Assignment: For each entry, repeat the text exactly and omit any picture it holds.

Entries taken from a collection:
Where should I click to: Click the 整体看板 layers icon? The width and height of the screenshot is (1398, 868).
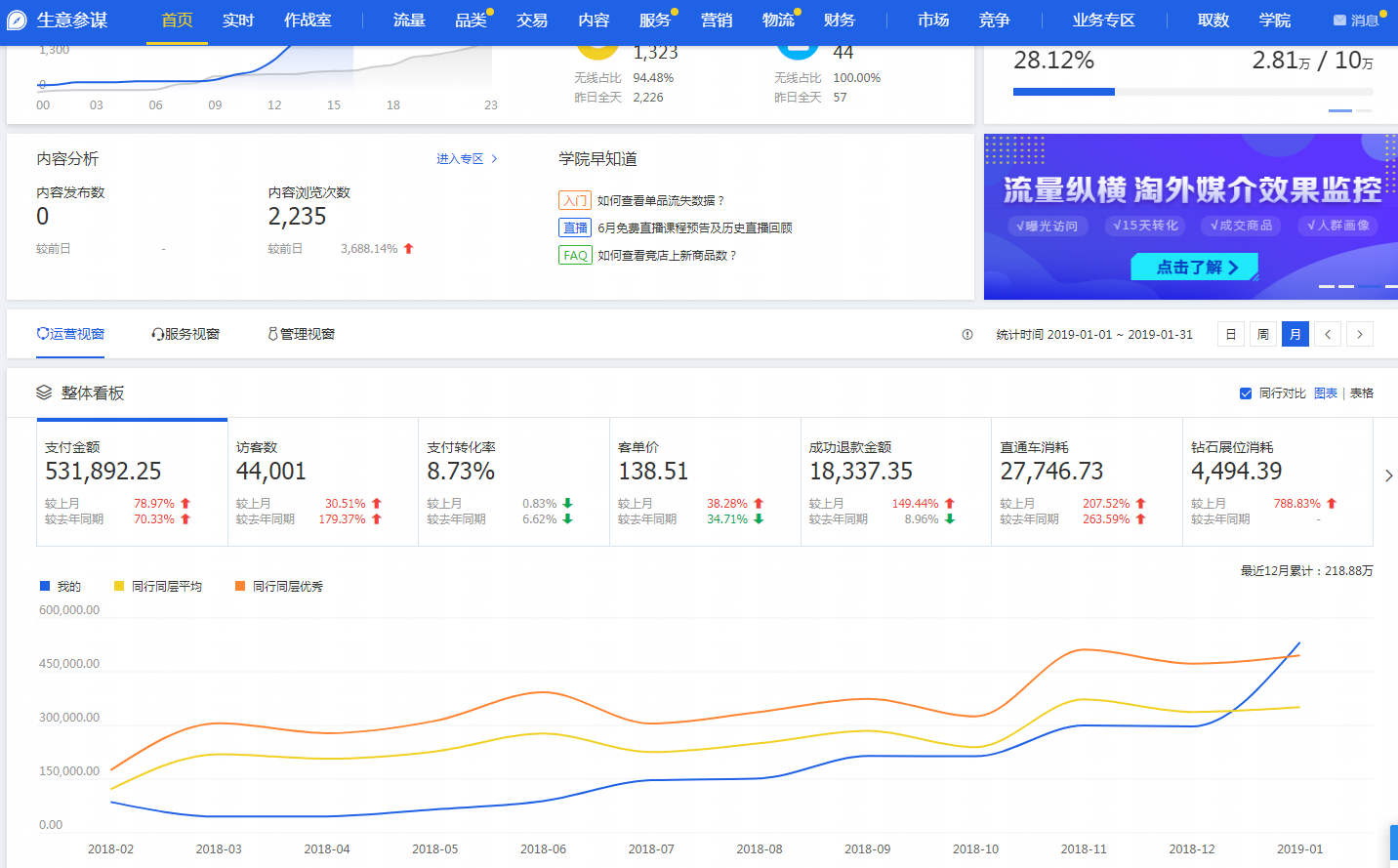(x=44, y=393)
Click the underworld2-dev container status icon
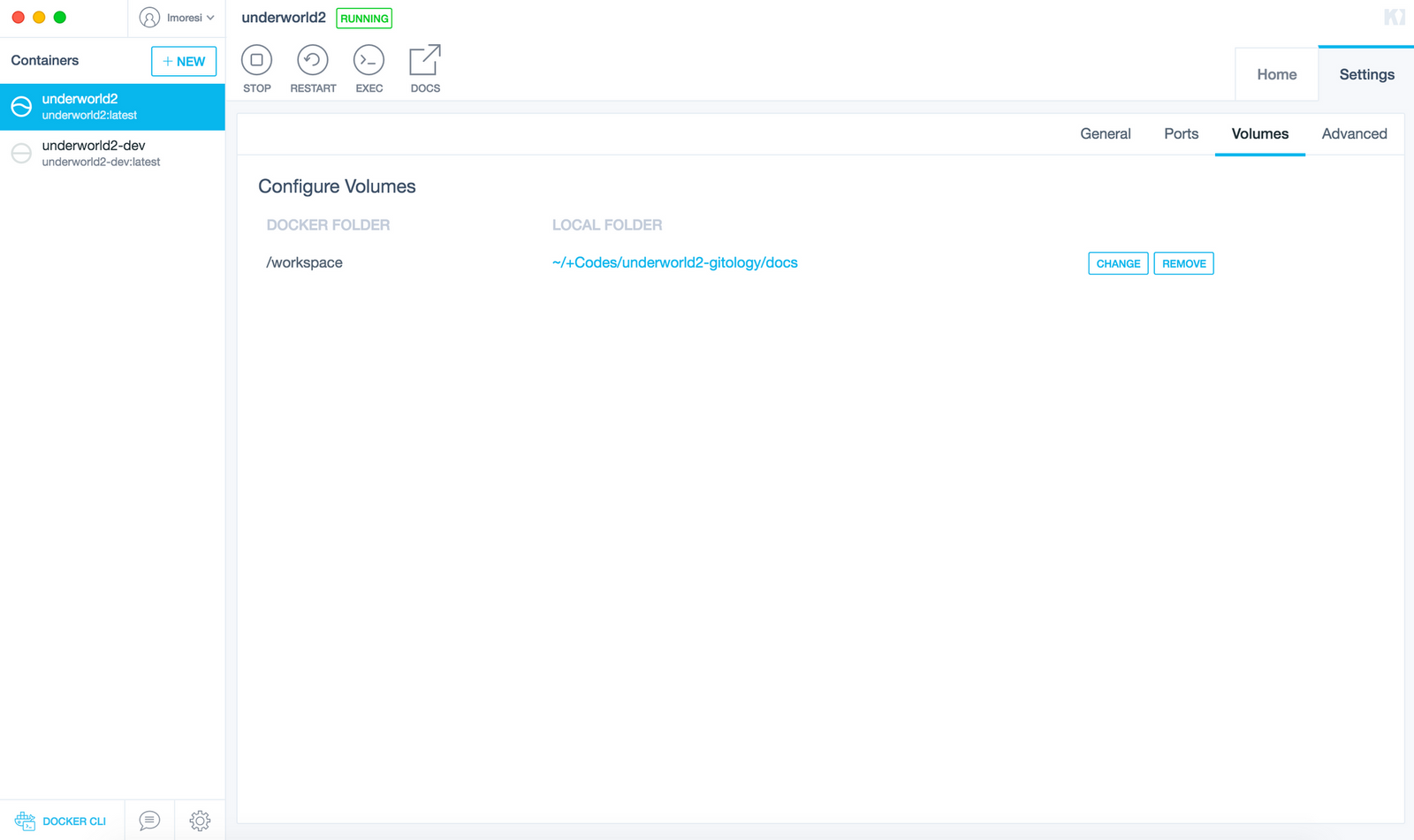The height and width of the screenshot is (840, 1414). tap(21, 153)
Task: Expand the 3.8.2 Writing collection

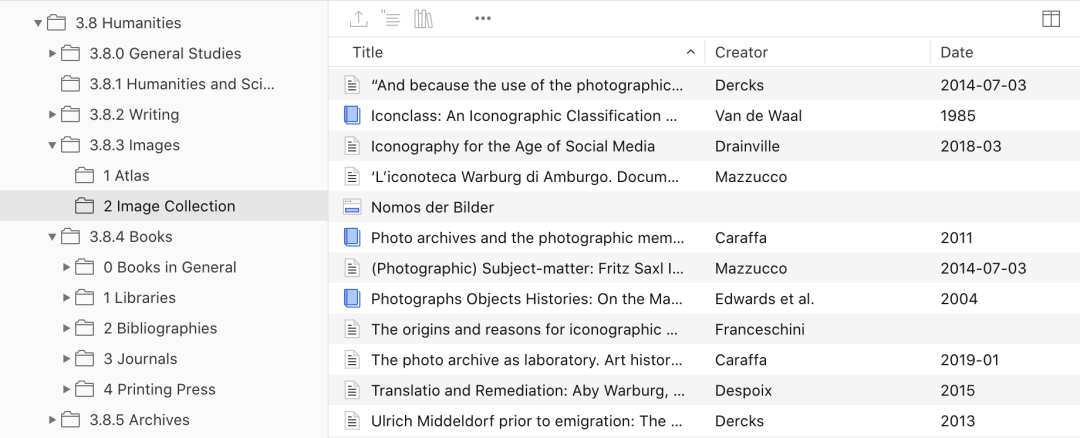Action: 53,114
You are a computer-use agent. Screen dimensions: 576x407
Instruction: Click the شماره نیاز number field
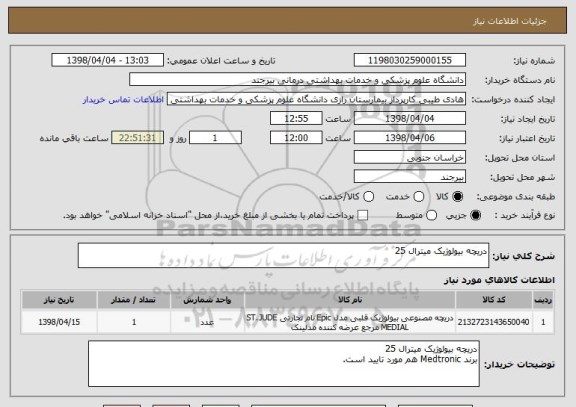pyautogui.click(x=410, y=60)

Response to this task:
Where should I click to: Click the 整体看板 layers icon? The width and height of the screenshot is (1398, 868).
(x=44, y=393)
Click the underworld2-dev container status icon
The height and width of the screenshot is (840, 1414). tap(21, 153)
Task: Expand the 3.8.2 Writing collection

Action: 53,114
You are a computer-use agent. Screen dimensions: 576x407
Instruction: Click the شماره نیاز number field
pyautogui.click(x=410, y=60)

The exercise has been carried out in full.